Taking a mask off underwater

This post is a cut and paste from this thread on scubaboard https://www.scubaboard.com/community/threads/when-the-thought-of-taking-your-mask-off-underwater-just-freaks-you-out.587119/ by the user rsingler. I thought it was interesting to share.

There are a few universal “small hurdles” during the first pool classes when getting Open Water certified. There’s that first time you inhale from your regulator when submerged…the first time you have to take your second stage out of your mouth…or getting water up your nose. Some folks seem to handle them easily, and others struggle. It’s a mental challenge.

As an instructor, though, there is one issue that bedevils a few students that occasionally seemed to defy fixing: the prospect of taking their mask off underwater and breathing from their regulator as they swam around the pool. The purpose, of course, is to be able to self-rescue if the strap of your mask breaks and you lose it. You and your buddy calmly ascend to the surface, with both breathing, but only one wearing a mask and guiding the pair.

When you are having a hard time doing this successfully, you get water up your nose. When that happens at the bottom of the pool, it can be panic-inducing. Over the years, I have had repeated students with this issue that just wanted to quit, and it became an obsession for me to figure out a way to train them to control that muscle in their soft palate, so they could breathe only through their mouth.
A side benefit is easier mask clearing and less mask fogging, because warm moist air coming out of your nose during a dive will condense on a cold mask.

If you have, or fear you might have that problem, here is my method for curing it. It’s silly, but it just works.

I ask my students (in a quiet room, and usually by themselves so they don’t get embarrassed), to slowly say “Tonka” (as in toy Tonka Truck) over and over and over, fifty times.
I ask them to feel in their bodies for that moment when their nose/palate shifts from N to K. I ask them to feel that muscle close off their nasal passage for the hard “K”.
Next, I ask them to say the syllable “K” (sounds like “kuh”) after Tonka, e.g., “Tonka…kuh”. Yep…another fifty times, “Tonka, kuh!”
I explain that they have just taught themselves what it’s like to close off that muscle.
NEXT, the exercise is to say “Kuh!” and then inhale through pursed lips, like sipping through a straw. Pursing the lips really seems to make a difference, btw.
You get it…”Kuh!…then suck in”, fifty times, without breathing in through the nose.

Now the students are closing off the soft palate and immediately breathing in without inhaling through their nose!
Enough repetition, and this is usually enough to get them to pass their (previously failed) no mask breathing drill.
Obviously, it also works to solve this mask fog issue.

But if it’s STILL a problem, the graduation exercise (now that they know they can close that muscle, at least on land) is to try to REVERSE the process:
You know that disgusting old man who clears a gob of snot in public? Well, that’s sort of where we’re heading…📷
At the moment the student starts to say “Kuh!”, I ask them to stop before any air comes out their mouth. It’s just a “K!”
At that moment (and this one usually takes a moment to figure out), I ask them instead to exhale a little puff through their nose, and NOT through their mouth, while they keep that muscle closed. It sort of sounds like getting ready to snort.

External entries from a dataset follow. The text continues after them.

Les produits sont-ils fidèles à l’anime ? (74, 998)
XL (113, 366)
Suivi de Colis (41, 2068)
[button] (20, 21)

After all the practice closing that muscle to prevent exhaling through their nose (“Tonka…kuh!”), a deliberate action to snort through the nose and NOT the mouth suddenly makes the light bulb go on. They can control that muscle! They were closing it, and now they deliberately had to open it (even though that’s the opposite of what they want to do with their mask on). They have control of the muscle!

Now we put a mask on, and they purse their lips and pant in and out, breathing through their mouth only (while thinking “Kuh!”) and they have compete control of that muscle. No mask fogging. No problem passing no-mask swim. They can feel when that tiny flap of soft palate presses against the roof of their naso-pharynx.

That’s my system. Being silly about it in class actually seems to make it easier.